• _Request_: Copy out the records from their beginning through the line containing "center [112, 562].", including both ends, keeping every character as it stands.

• _Material for this exercise_:

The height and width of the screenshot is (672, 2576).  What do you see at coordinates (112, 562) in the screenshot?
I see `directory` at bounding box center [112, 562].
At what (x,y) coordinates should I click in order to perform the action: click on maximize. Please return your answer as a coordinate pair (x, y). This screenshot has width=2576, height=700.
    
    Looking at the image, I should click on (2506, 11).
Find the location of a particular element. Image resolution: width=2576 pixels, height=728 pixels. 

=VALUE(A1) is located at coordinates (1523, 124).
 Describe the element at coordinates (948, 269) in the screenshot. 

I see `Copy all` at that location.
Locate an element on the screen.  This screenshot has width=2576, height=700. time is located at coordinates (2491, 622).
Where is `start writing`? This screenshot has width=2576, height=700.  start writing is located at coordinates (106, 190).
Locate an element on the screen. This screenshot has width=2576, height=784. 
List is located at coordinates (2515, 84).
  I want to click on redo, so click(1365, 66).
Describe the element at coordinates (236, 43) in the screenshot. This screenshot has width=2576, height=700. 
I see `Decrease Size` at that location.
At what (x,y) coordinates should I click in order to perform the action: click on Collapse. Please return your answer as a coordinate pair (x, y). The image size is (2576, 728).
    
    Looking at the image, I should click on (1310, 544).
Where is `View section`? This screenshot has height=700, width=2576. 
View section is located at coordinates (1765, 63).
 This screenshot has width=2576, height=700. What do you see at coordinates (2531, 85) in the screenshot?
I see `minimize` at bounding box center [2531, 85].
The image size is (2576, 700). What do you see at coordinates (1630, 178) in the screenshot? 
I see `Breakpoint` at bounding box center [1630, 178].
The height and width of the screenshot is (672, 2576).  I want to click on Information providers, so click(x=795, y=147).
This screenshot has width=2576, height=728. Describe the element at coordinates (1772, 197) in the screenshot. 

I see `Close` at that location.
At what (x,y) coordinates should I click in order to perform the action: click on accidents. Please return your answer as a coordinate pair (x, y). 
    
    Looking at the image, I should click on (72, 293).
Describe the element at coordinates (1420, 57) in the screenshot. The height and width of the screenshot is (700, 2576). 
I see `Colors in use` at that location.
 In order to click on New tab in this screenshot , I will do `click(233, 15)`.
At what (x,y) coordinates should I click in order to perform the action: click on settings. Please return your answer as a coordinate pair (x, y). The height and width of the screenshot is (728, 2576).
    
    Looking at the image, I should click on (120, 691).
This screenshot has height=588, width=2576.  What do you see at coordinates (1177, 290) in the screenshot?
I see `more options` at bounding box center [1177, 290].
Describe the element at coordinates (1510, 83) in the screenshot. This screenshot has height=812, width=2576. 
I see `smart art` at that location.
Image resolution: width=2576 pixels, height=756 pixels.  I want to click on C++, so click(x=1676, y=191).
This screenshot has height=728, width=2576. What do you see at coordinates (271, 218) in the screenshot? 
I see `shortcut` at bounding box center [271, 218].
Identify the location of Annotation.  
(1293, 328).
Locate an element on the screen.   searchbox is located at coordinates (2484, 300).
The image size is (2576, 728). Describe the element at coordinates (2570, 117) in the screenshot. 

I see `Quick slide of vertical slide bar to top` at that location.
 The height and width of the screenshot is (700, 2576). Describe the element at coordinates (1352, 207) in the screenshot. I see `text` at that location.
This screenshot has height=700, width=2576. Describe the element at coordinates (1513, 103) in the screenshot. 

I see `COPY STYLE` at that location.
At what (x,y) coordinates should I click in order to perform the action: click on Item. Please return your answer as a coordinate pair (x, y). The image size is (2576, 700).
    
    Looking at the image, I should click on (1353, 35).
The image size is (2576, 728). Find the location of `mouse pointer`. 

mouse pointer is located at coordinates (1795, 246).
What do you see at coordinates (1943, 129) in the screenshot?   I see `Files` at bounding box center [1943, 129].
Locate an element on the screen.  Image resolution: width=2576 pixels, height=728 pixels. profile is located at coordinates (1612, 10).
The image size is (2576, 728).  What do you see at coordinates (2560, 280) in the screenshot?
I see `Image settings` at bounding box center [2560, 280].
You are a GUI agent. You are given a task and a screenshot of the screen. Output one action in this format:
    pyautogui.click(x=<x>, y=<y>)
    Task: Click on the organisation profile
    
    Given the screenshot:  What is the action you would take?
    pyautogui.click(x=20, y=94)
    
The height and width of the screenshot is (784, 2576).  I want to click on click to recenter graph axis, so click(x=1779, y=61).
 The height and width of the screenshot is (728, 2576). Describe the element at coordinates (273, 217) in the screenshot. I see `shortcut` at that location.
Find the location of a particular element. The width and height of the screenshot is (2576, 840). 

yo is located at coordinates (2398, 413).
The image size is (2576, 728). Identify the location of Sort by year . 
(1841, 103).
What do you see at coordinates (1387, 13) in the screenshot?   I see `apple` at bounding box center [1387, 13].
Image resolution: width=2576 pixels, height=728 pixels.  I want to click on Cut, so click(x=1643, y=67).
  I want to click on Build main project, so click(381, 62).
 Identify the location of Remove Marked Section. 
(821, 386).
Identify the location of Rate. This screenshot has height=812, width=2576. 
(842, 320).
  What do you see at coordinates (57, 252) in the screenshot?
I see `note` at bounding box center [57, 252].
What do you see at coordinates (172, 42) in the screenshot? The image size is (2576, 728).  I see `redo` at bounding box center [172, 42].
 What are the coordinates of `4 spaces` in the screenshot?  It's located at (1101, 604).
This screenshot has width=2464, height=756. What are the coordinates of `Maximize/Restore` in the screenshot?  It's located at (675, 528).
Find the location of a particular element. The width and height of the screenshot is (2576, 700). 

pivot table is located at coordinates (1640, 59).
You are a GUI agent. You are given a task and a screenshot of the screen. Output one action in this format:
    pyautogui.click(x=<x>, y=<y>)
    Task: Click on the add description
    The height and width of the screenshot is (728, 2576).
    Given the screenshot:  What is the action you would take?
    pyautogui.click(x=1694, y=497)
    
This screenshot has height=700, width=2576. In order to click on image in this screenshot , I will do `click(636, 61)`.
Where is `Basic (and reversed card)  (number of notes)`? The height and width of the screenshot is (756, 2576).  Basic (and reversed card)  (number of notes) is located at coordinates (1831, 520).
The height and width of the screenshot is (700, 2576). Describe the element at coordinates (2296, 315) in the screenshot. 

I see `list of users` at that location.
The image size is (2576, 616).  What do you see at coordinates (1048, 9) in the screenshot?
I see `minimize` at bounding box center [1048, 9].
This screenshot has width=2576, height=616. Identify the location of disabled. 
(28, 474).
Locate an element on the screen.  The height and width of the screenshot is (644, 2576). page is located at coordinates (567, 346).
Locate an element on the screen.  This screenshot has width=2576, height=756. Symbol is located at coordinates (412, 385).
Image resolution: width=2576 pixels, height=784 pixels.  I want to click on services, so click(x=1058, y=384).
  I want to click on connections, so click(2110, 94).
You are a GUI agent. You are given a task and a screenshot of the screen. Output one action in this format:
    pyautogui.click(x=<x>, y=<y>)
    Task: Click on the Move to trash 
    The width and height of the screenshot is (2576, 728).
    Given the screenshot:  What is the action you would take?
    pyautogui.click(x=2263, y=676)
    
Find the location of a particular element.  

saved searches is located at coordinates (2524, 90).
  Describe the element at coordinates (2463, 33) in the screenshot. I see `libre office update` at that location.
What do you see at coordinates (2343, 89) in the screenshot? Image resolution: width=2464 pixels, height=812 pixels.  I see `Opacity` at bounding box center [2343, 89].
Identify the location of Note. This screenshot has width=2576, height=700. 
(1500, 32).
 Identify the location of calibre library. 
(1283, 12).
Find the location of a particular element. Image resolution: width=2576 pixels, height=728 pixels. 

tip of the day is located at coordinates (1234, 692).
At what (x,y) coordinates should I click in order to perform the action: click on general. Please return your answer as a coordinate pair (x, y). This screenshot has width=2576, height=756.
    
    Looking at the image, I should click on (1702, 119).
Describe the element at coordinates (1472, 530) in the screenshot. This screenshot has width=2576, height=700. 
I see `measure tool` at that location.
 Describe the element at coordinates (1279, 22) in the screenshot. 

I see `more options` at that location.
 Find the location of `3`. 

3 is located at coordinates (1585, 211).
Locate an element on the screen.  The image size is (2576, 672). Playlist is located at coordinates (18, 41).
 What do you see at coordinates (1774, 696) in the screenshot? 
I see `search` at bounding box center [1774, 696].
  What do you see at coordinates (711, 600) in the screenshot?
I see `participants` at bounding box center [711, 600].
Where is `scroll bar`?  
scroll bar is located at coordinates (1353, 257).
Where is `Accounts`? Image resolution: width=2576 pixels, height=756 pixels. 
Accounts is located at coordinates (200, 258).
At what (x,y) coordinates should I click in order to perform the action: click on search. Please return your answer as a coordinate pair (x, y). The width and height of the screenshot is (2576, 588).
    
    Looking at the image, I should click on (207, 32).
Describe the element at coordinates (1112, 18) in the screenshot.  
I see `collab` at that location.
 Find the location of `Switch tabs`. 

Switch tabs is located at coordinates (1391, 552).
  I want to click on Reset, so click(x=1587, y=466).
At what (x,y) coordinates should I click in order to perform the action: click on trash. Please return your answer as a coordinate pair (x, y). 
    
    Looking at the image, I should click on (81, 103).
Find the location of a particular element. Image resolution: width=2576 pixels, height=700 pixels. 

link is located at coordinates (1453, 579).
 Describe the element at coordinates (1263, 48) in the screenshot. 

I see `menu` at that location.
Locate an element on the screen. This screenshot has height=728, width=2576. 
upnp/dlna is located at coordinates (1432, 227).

• _Written reply_:
The height and width of the screenshot is (672, 2576).  What do you see at coordinates (112, 562) in the screenshot?
I see `directory` at bounding box center [112, 562].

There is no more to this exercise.